Alfredo Barbini, a glass artist born in 1912 on the islands of Murano in the lagoon of Venice, Italy, was one of Murano's leading figures of the twentieth century. His parents were members of families which had been prominent in the glassmaking industry on Murano for generations as glassblowers and beadmakers.

==Career==
Barbini began his long career in 1925 at the age of 13, working in the S.A.I.A.R. Ferro Toso factory. In 1929 he joined Cristalleria di Venezia e Murano as a master glassblower. He left that firm in 1932 for employment with a glass workshop in Milan, but returned to Murano to work first at the newly formed Zecchin & Martinuzzi firm and then with Seguso Vetri d'Arte. From 1936 to 1944 he was a partner and master glassblower at Societa Anonima Vetri Artistici Murano, known as S.A.V.A.M.
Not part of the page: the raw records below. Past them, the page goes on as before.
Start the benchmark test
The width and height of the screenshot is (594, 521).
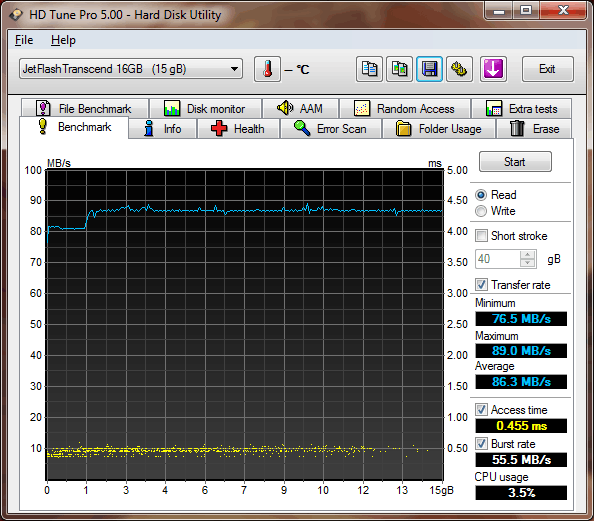(515, 162)
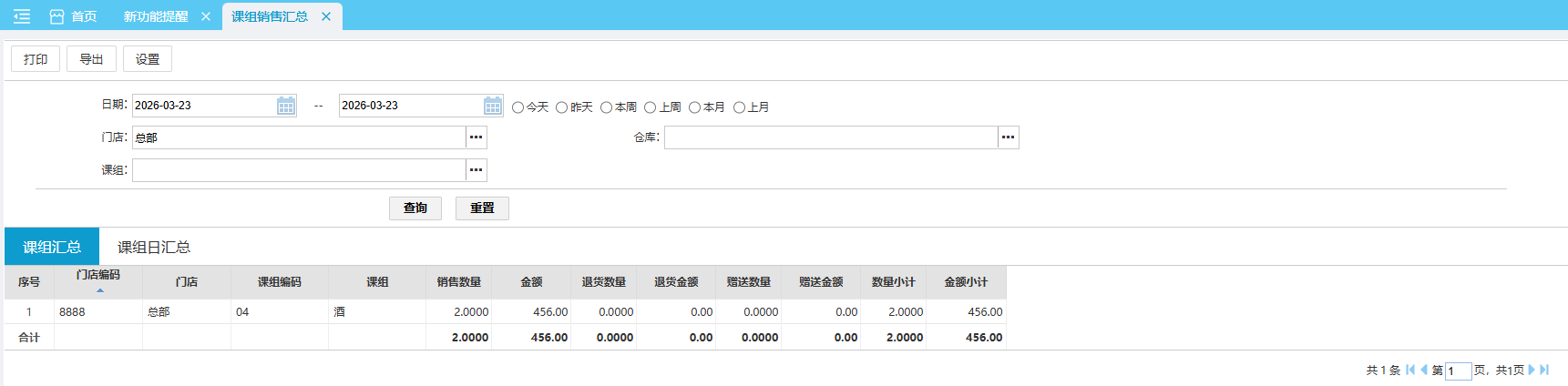Viewport: 1568px width, 386px height.
Task: Close the 课组销售汇总 tab
Action: (x=326, y=16)
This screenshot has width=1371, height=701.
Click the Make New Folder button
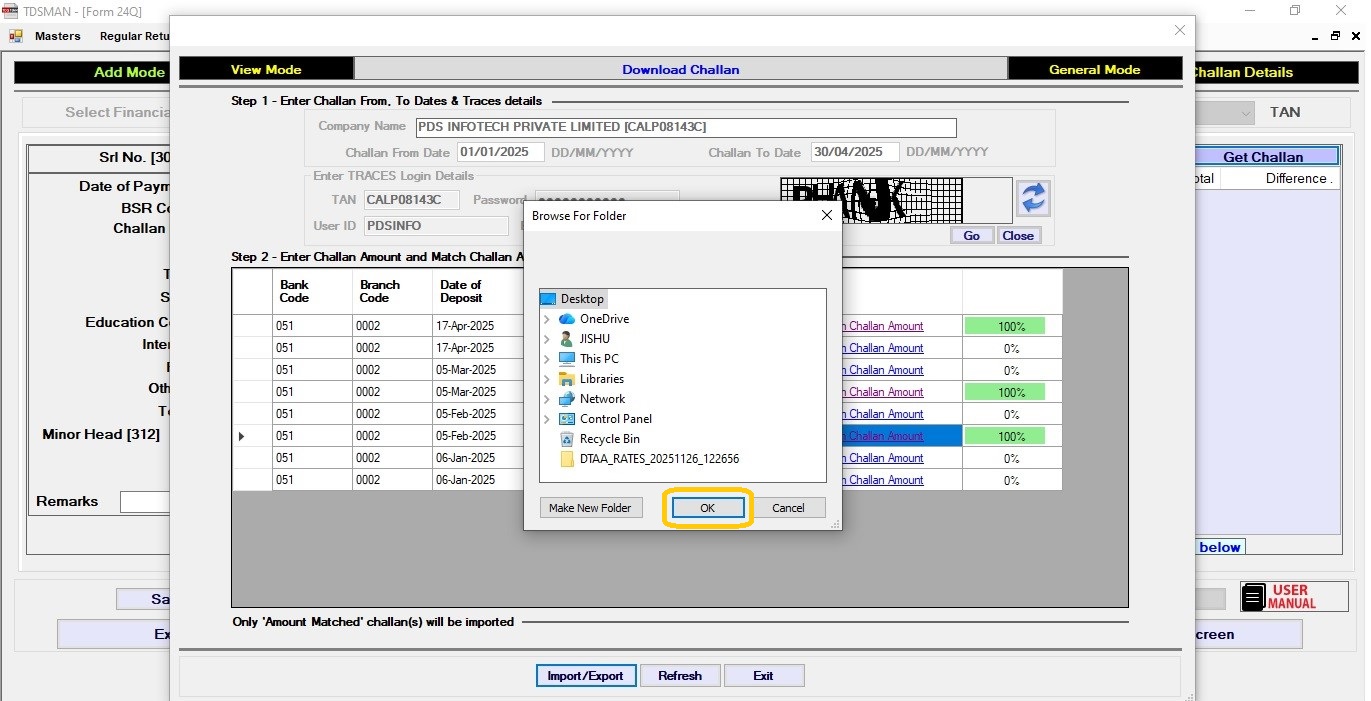tap(590, 508)
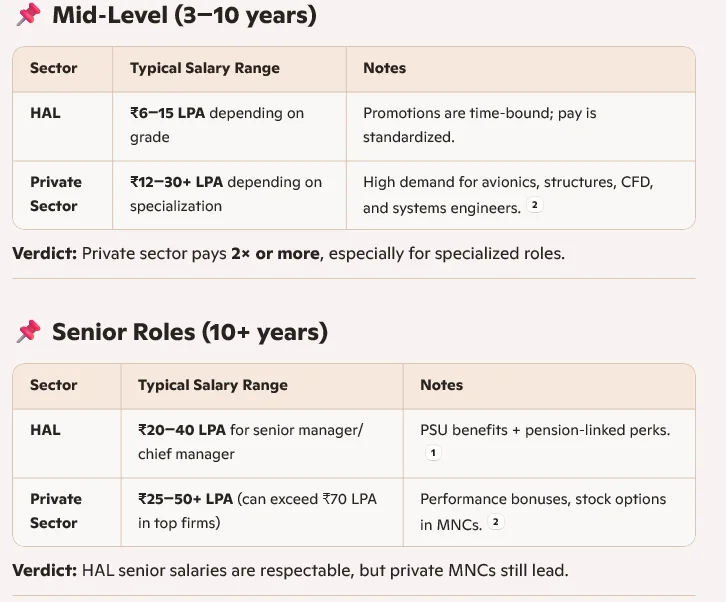Image resolution: width=726 pixels, height=602 pixels.
Task: Click the HAL cell in Mid-Level table
Action: coord(46,113)

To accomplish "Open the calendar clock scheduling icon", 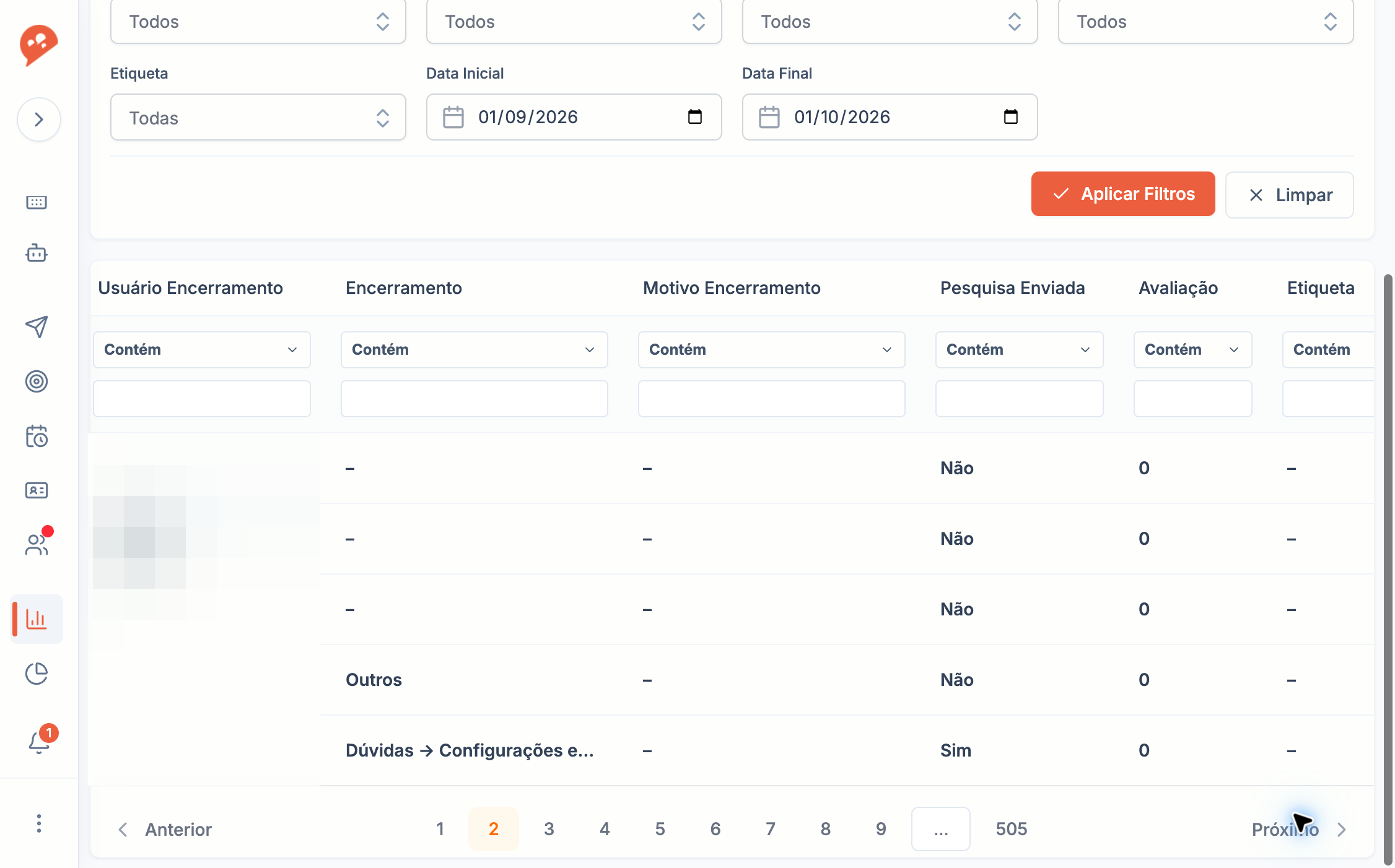I will pos(37,436).

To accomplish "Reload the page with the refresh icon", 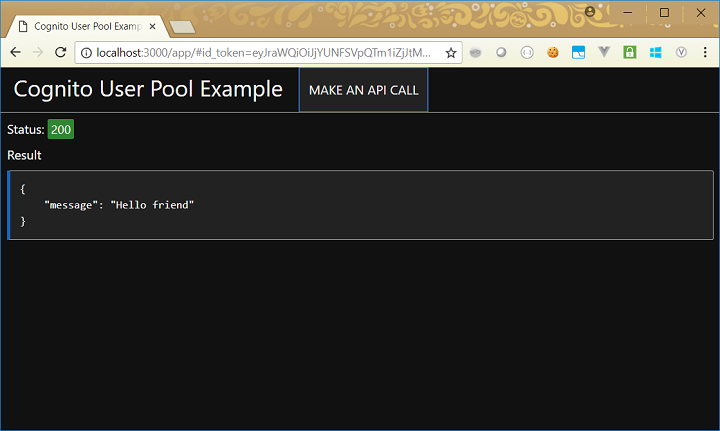I will coord(60,52).
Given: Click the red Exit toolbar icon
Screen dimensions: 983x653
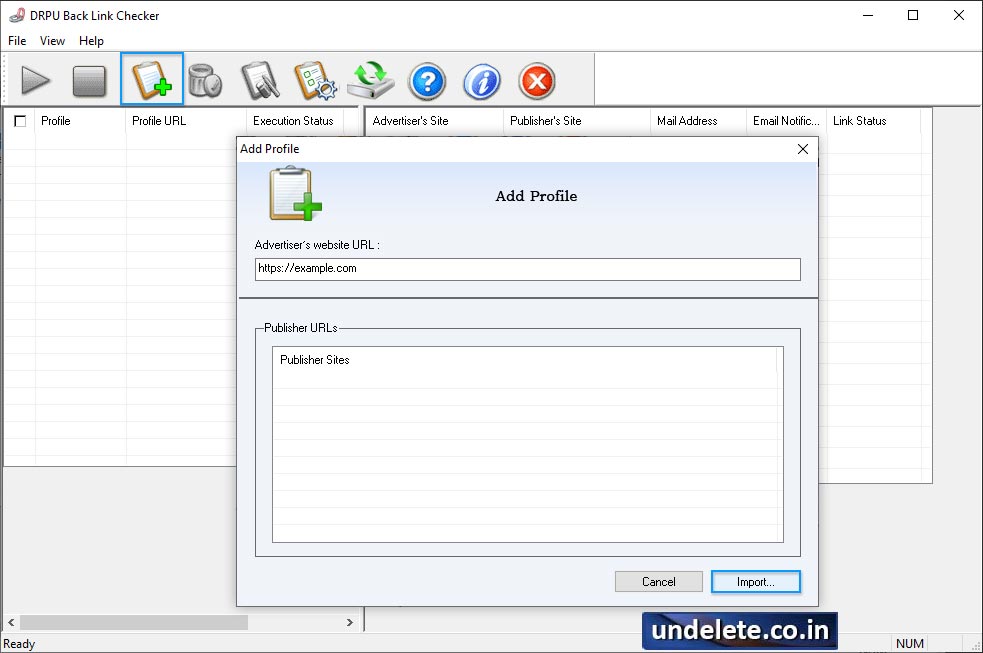Looking at the screenshot, I should [537, 81].
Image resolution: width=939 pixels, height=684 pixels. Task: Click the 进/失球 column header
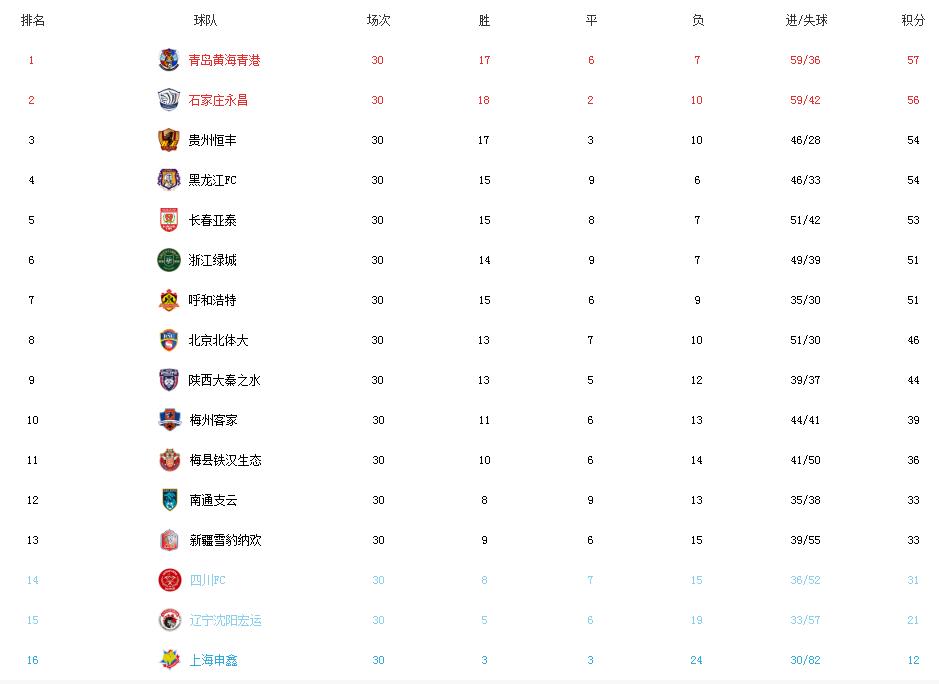click(806, 20)
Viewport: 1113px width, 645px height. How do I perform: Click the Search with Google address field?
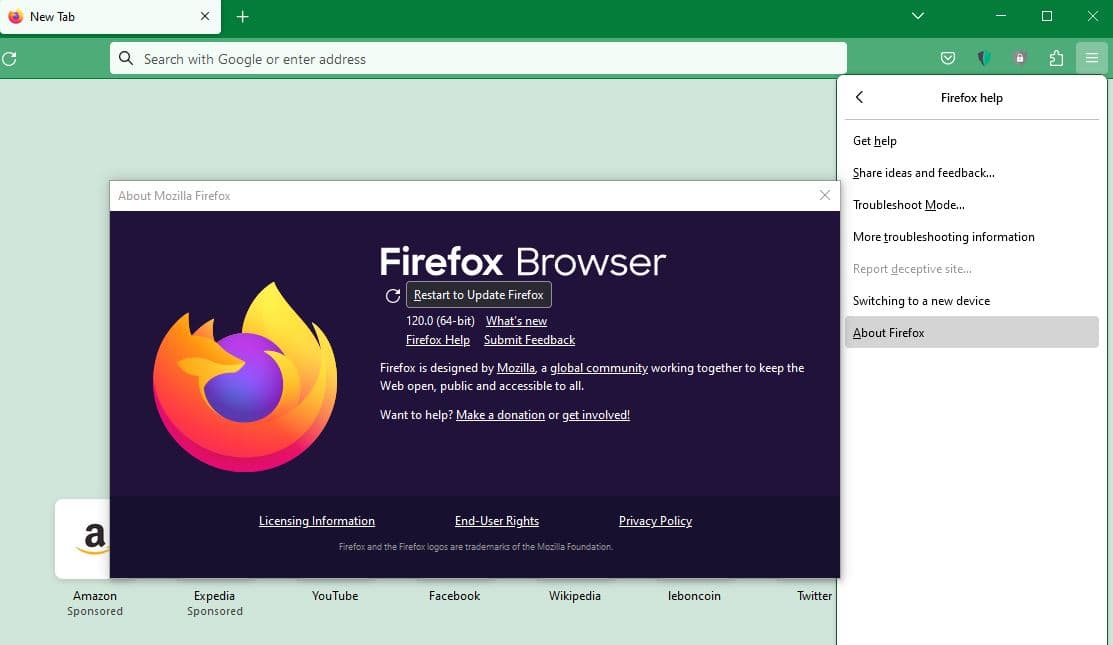(478, 58)
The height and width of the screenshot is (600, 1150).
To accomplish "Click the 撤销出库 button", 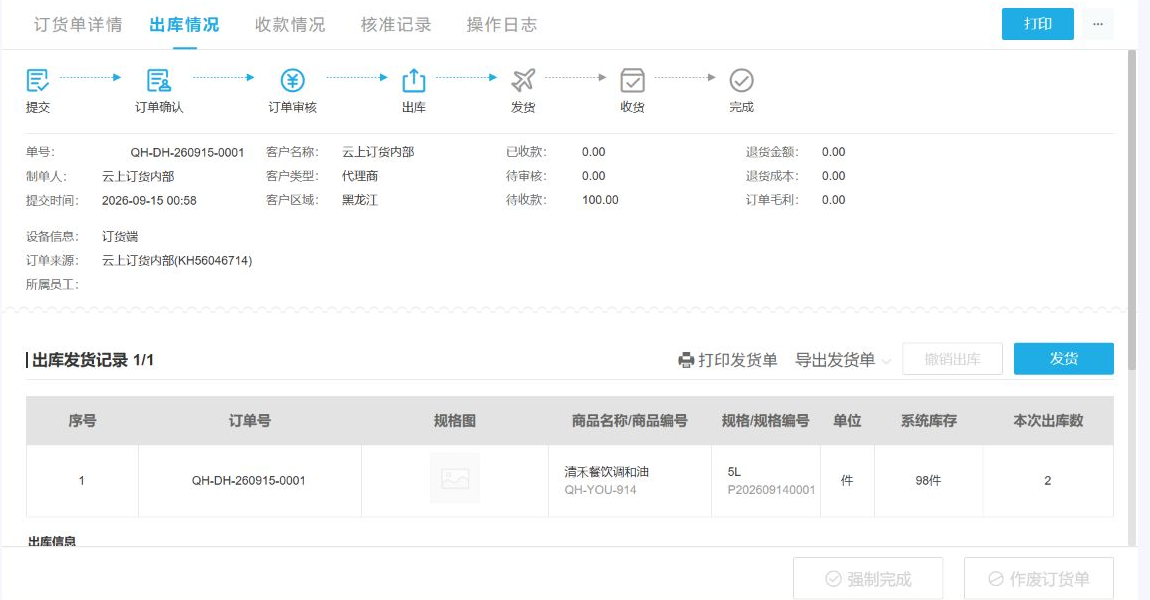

Following World War II Barbini worked as master glassblower and designer successively with Archimede Seguso and Napoleone Martinuzzi, then became a partner with Vetreria Vistosi and, later, Gino Cenedese. With financial assistance from the firm of Salviati & C., for whom he produced products, he formed in 1950 his own glass firm, Vetreria Alfredo Barbini (reorganized in 1983 as Alfredo Barbini Srl). His firm exhibited his work at the Venice Biennales from 1950 to 1961. He died in 2007.

==Awards==
Among numerous other honors, Barbini was awarded the "Osella d'Oro" by Venice's Associazione degli Industriale and the honorary title "Commendatore" and was named "1989 Venetian of the Year" by the Settimare Association.